Book Review: ReadyMade: How to Make {Almost} Everything a Do-It-Yourself Primer

Wednesday, March 15th, 2006

ReadyMade: How to Make {Almost} Everything a Do-It-Yourself Primer by Shoshana Berger and Grace Hawthorne.

Runaway craft projects meet recycling-chic in this book by the publishers of ReadyMade magazine & website. Illustrated steps guide you through the process of making coat-hanger wine racks, cd case murals, Fed-Ex cd racks, shopping bag rugs, chandeleirs using silverware and water-bottles, beer can room dividers, denim dog beds and much more. The book is organized by raw material with short witty histories of paper, plastic, wood, metal, glass and fabric. Each chapter has a few unweildy (and some just plain senseless) projects that fall into the “why I don’t do this everyday” category. A few sections just titled “This is not a project” cover how to use chopsticks… to eat, or how to build an ark. Go figure.

While you read this book, just keep repeating mini-manifesto #05 “I will attempt to keep all consumer goods in circulation, and out of the big Wal-Mart in the sky, by reusing them. If anything it’ll make you want to make a lounge chair out of a couple of weeks of plastic water bottles. Good fun.

Book Review: Work 2.0

Monday, February 6th, 2006

Work 2.0: Building the Future, One Employee at a Time by Bill Jensen, 2002 (preface 2003) is as much corporate leadership self-help as it is innovative restructuring rah-rah. The book actually has a wealth of great advice even though much of it is cloaked in corporate cliches, and tries to invent catch-phrases that really don’t have a lot of traction. The premise of the book is that in order to survive in the new economy, leaders are going to have to rethink the way they organize and manage work, workers, and themselves. The books refrain, My Work My Way, is Jensen’s way of saying that workers need to be given the leeway to dictate how they work, get respect from leadership, and be heard when important customer and front-line decisions need to be made. Jensen also urges leaders to become Extreme Leaders who give their employees respect, listen to workers who know first-hand what needs to be done, and hold themselves accountable. The book offers a few tools for leaders to gauge their work like worksheets, but it mostly preaches about what changes will happen in the workplace with and without the adoption of the Work 2.0 ideology.
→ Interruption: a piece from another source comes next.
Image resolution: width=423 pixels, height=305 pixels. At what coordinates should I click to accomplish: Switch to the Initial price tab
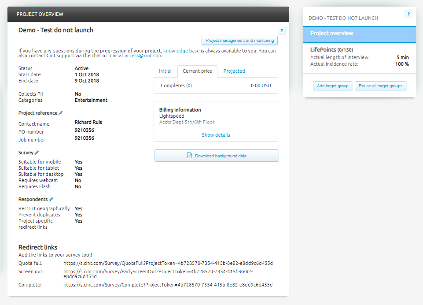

One of the more intriguing ideas is that the Invisible Workplace, the place where social networks within the company, know what’s going on before the senior execs and often before the market itself. Much of it simply riffs on a variation of the tipping point personas (Gladwell’s connectors, mavens, salesmen) using another management consultant’s terminology. By tuning into the social networks that exist in any corporation, Extreme Leaders will have a better idea of what is really going on instead of surrounding themselves with brown-noses and kiss-asses who insulate and isolate themselves and leadership. No matter how it is put this is the difference between poor leadership and great leadership.

The writing is snappy and informal, and a little repetetive. The text, full of bulleted lists and bold headings, flows quickly and won’t tax a casual reader despite occasional SHOUTING outbursts.

Scant on real case-studies, solid research, or many concrete examples the book is a quick fix for managers and leaders who are looking for one, today. The recent fad for the 2.0 convention (Business 2.0, Web 2.0, Library 2.0) makes the book a management resource for today, but not really tomorrow.